What a 100 YO agribusiness can teach us about innovation
2-min read
The cheese category is still up double digits while most other grocery categories have normalized post-Covid. Last week, I said this had to do with specialty cheese – the kind you find in the deli section – that includes local, artisanal cheeses.
What’s interesting is many of these cheeses have been around for a long time and the seemingly new white space isn’t new – it just happens to have product/market fit right now. Taking advantage of the trend to grow your business does require innovation. Just a different kind of innovation.
I’ll illustrate with a case study.
I met Brian Fiscalini of Fiscalini Farmstead three years ago, right when the impact of Covid began to affect their business.
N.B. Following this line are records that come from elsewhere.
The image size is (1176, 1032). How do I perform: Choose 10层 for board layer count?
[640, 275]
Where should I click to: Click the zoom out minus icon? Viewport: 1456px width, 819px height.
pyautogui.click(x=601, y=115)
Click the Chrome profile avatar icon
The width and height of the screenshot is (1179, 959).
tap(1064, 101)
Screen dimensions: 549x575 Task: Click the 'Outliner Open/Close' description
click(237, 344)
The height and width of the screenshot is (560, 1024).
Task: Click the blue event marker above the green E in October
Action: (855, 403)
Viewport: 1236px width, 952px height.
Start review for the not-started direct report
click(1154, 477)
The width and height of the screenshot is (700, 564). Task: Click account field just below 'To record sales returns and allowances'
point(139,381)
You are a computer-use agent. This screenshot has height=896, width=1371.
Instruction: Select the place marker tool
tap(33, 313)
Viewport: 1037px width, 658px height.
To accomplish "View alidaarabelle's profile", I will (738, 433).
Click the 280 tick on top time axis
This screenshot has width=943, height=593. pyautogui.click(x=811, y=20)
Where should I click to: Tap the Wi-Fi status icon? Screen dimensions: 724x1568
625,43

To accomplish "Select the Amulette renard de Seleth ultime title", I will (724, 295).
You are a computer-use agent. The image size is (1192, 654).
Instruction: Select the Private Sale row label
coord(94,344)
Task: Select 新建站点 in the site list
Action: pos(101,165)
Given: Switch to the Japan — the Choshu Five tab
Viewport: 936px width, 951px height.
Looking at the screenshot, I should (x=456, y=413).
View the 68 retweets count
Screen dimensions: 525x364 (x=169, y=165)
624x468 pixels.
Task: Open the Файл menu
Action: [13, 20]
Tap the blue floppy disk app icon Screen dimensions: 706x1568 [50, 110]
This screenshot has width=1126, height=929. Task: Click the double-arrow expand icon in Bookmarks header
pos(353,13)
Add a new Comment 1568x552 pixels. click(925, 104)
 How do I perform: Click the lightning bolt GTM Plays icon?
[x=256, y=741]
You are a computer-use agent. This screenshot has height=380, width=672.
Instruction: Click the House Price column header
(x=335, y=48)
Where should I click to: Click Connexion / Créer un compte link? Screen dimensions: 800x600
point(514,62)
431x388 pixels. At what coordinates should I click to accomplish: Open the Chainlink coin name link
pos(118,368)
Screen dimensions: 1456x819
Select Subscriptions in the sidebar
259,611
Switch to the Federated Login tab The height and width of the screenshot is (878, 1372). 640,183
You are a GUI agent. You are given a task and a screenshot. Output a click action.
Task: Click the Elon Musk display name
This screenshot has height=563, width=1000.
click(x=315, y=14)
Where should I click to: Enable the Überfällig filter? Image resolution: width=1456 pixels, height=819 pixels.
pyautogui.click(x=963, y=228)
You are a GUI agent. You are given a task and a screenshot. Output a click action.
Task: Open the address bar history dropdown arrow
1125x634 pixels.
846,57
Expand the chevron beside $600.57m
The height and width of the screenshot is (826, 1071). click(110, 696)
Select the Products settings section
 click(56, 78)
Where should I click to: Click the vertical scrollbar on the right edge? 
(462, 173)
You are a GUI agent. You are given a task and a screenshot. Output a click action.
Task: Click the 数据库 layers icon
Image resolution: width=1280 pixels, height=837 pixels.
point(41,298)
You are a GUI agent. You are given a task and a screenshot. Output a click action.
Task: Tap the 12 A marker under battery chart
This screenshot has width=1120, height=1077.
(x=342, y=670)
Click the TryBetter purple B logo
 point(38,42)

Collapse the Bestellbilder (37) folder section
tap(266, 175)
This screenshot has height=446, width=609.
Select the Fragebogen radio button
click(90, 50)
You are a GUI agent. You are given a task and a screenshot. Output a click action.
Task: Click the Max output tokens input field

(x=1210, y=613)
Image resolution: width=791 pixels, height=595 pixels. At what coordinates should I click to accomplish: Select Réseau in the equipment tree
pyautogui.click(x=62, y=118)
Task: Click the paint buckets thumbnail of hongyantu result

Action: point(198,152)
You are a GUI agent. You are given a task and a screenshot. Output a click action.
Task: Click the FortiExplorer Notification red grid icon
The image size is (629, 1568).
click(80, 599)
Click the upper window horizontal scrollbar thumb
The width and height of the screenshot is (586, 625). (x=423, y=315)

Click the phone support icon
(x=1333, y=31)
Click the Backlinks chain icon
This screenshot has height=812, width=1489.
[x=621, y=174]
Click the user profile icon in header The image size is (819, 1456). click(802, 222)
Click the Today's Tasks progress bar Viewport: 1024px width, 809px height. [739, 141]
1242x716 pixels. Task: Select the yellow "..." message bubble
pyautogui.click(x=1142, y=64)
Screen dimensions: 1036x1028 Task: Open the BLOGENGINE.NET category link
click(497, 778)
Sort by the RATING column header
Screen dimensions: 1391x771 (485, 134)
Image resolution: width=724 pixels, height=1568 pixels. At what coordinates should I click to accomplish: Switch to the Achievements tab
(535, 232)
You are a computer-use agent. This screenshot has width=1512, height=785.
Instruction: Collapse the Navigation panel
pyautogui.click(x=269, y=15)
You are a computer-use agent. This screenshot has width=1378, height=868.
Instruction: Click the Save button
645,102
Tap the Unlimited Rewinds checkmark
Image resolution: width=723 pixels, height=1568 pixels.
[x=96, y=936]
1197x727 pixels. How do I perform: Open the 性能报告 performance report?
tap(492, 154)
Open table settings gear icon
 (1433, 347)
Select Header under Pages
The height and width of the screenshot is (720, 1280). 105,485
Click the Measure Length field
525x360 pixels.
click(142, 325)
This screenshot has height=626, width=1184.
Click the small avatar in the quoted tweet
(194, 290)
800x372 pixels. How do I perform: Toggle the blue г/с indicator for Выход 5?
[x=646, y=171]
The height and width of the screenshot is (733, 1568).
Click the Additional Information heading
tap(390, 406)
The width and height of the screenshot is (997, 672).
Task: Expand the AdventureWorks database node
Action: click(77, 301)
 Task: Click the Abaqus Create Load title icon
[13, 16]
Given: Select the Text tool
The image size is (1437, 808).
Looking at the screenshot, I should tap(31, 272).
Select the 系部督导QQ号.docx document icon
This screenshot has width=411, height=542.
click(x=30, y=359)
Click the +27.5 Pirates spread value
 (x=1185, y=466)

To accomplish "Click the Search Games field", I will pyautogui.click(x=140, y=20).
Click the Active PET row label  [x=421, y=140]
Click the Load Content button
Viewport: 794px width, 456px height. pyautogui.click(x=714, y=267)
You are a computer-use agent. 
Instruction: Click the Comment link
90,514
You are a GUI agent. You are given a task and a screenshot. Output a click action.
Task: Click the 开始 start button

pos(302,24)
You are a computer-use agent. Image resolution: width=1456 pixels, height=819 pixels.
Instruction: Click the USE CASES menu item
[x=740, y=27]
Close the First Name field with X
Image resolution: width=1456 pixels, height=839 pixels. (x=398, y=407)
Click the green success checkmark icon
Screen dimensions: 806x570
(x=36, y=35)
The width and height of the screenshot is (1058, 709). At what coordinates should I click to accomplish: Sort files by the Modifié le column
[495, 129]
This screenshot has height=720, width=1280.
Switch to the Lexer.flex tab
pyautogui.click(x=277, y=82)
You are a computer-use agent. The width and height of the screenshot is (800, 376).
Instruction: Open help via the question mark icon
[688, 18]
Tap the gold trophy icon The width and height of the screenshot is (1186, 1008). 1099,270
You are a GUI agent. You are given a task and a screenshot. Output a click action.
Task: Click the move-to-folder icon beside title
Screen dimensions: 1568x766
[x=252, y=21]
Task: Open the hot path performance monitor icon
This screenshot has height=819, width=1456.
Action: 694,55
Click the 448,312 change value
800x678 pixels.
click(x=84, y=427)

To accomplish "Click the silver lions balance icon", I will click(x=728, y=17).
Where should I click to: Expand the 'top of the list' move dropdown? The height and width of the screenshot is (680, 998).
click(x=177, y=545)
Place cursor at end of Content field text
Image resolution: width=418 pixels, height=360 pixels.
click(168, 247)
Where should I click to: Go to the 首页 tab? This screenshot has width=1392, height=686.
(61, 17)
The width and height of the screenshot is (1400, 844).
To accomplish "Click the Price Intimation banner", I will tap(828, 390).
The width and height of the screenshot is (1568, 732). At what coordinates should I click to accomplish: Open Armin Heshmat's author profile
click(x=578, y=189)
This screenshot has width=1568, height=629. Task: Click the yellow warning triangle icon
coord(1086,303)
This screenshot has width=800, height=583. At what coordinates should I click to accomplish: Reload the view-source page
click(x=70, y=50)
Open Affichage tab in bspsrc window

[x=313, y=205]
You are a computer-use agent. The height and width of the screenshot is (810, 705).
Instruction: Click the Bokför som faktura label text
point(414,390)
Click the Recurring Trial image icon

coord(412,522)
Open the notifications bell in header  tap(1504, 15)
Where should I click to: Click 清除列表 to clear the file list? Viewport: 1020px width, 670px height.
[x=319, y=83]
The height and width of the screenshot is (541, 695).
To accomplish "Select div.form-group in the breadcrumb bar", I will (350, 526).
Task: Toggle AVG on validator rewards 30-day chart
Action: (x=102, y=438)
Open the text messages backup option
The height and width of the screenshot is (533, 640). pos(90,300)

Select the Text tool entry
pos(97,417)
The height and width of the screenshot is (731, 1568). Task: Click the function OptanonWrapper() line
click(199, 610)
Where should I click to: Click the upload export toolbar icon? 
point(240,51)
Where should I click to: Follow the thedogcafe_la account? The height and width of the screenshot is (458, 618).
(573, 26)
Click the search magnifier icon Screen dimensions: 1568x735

A fourth generation California dairy farmer and premium cheese maker, Brian and his sister Laura Genasci run the family operation which includes 540 acres, a herd of 2,800 dairy cows, and a farmstead cheese processing plant. All located on the premises in Modesto, California.
The Fiscalini’s had just started a brand re-fresh, but imminently needed to deal with a massive hit to their business – the loss of revenues coming from their foodservice business – due to Covid shut downs. They had to quickly pivot to ecommerce, which I’m happy to say they did beautifully. More on that in a sec.
Brian and his sister Laura LOVE this business. They love the cows. They love birthing them and raising them. They care about their comfort.
They think about their work as something to be nurtured and as something to share with the world through their award-winning cheese.
I point this out because I don’t think many people think about the food business this way. I think most of us agree with “do no harm” but some of the more disruptive alt protein businesses are using that narrative to malign any use of animals for future human sustenance. So why is cheese up +15% from pre-Covid? This is not normal growth for such a mature category.
What these producers offer that the big cheese cos do not is summed up by Wade Miller, VP farm resources and sustainability at Organic Valley:
“The white space in the market is the realization that small, grass-based and diversified family farm dairies deliver many benefits that an industrial model does not. The benefits include local food sovereignty, supply chain resilience, social justice, naturalized animal welfare and regeneration of natural resources.”
Fiscalini Farmstead was able to quickly move to third party ecommerce retail because they hit on all the sustainability points important to the conscious consumer. When I recently caught up with Brian Fiscalini, he told me that sales have doubled since last year. They were not only successful getting their own branded products accepted into new distribution, but landed private label business too, because they were able to offer a superior product with all these bragging rights:
· Cheese made using only the milk from their cows
· grow nearly all the feed for their cows
· made by hand, on-premises
· energy independent through a methane digester that powers them and will soon produce low carbon fuel
· robotic milkers will soon eliminate the worst paying jobs and allow for pay increases through training on higher value work
· robotic milking is more comfortable for cows and allows them to stay in their natural environment making for “happy cows”
Investing in modernization while maintaining tradition is what makes this 100-year-old dairy innovative today. The lesson here is – innovation can be actions taken inside business. In the case of Fiscalini Farmstead, it was reducing the human burden and lessening their environmental footprint – all while keeping with the tradition of artisanal, hand-made cheese.